[Saved entries]

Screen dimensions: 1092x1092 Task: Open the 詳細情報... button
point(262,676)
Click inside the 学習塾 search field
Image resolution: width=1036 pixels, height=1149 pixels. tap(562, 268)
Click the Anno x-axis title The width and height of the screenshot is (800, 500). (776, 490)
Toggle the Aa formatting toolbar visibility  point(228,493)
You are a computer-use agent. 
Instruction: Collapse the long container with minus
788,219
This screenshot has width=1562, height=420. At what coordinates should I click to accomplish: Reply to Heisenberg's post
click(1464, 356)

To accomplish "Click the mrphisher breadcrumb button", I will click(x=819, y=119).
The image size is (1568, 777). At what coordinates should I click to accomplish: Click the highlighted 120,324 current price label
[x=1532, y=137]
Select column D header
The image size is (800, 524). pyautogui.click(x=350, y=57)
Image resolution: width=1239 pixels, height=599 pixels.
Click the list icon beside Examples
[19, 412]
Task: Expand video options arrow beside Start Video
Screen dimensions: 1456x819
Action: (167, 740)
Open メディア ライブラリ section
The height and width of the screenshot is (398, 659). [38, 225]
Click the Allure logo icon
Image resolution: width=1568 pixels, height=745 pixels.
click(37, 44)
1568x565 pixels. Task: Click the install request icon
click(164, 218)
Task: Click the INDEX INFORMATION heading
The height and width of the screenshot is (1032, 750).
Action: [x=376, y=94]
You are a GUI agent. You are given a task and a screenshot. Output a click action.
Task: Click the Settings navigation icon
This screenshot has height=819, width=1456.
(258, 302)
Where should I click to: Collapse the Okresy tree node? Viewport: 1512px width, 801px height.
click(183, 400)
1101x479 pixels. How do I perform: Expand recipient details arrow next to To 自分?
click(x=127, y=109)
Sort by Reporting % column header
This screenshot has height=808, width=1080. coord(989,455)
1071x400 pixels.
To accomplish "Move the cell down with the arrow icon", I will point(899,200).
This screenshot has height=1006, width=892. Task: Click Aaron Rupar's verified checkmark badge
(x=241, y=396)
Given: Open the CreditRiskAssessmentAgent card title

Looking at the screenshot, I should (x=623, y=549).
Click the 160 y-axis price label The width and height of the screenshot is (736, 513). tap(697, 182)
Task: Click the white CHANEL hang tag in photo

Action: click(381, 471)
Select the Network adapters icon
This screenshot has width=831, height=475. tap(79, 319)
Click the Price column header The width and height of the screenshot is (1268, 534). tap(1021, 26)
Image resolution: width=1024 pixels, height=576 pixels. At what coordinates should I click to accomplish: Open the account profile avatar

◆ **The task**: If a line in the data above contains "axis", return that line.

◆ **Written answer**:
Click the Anno x-axis title The width and height of the screenshot is (800, 500). (776, 490)
Click the 160 y-axis price label The width and height of the screenshot is (736, 513). tap(697, 182)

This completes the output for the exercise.